As Brad Johnson writes, these days Romney is saying:
... [W]e have made a mistake is what I believe, in saying that the EPA should regulate carbon emissions. I don’t think that was the intent of the original legislation, and I don’t think carbon is a pollutant in the sense of harming our bodies.
That wasn't Romney's stance when he was governor of Massachusetts. Rather the opposite, according to Sarah Bufkin:
While in office, Romney pushed state regulations aimed at enforcing emissions standards on power plants for four “pollutants,” including carbon dioxide. Here is an excerpt from the regulation, 310 CMR 7.29, as it stood in May of 2004, over a year after Romney took office:
The purpose of 310 CMR 7.29 is to control emissions of nitrogen oxides (NOx), sulfur dioxide (SO2), mercury (Hg), carbon monoxide (CO), carbon dioxide (CO2) and fine particulate matter (PM 2.5) (together “pollutants“) from affected facilities in Massachusetts. 310 CMR 7.29 accomplishes this by establishing output-based emission rates for NOx, SO2 and CO2 and establishing a cap on CO2 and Hg emissions from affected facilities.

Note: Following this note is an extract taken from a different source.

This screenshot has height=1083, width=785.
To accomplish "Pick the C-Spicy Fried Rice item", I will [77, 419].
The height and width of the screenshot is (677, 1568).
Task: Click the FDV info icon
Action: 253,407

After the Department of Environment instigated the broader regulation 310 CMR 7.29 to clean up the state’s “Filthy Five” power plants in 2001, the Romney administration took the initiative on developing the emission limits and implementation schedule for carbon dioxide.
And it wasn't just words. In 2003, Romney personally told Pacific Gas & Electric that their request for a two-year delay in extending the life of the dirty Salem Harbor coal-fueled power plant was out of line:
“If the choice is between dirty power plants or protecting the health of the people of Massachusetts, there is no choice in my mind,” said Romney. “I will always come down on the side of public health.”
That situation at Salem Harbor didn't get resolved until recently. But that doesn't change the fact that Romney was greenish on regulating carbon emissions, even supporting a state cap-and-trade plan.
Attracting voters imbued with the Foxaganda version of environmental consciousness means Romney has to hope they pay attention to what he says now rather than what he actually did for four years as governor. He was right then and wrong now. That doesn't exactly give him an edge against candidates who were wrong then and wrong now. But it says so much about the cohort of voters he hopes to attract in the primaries that he'd rather blend in on this issue than stand in contrast to his rivals.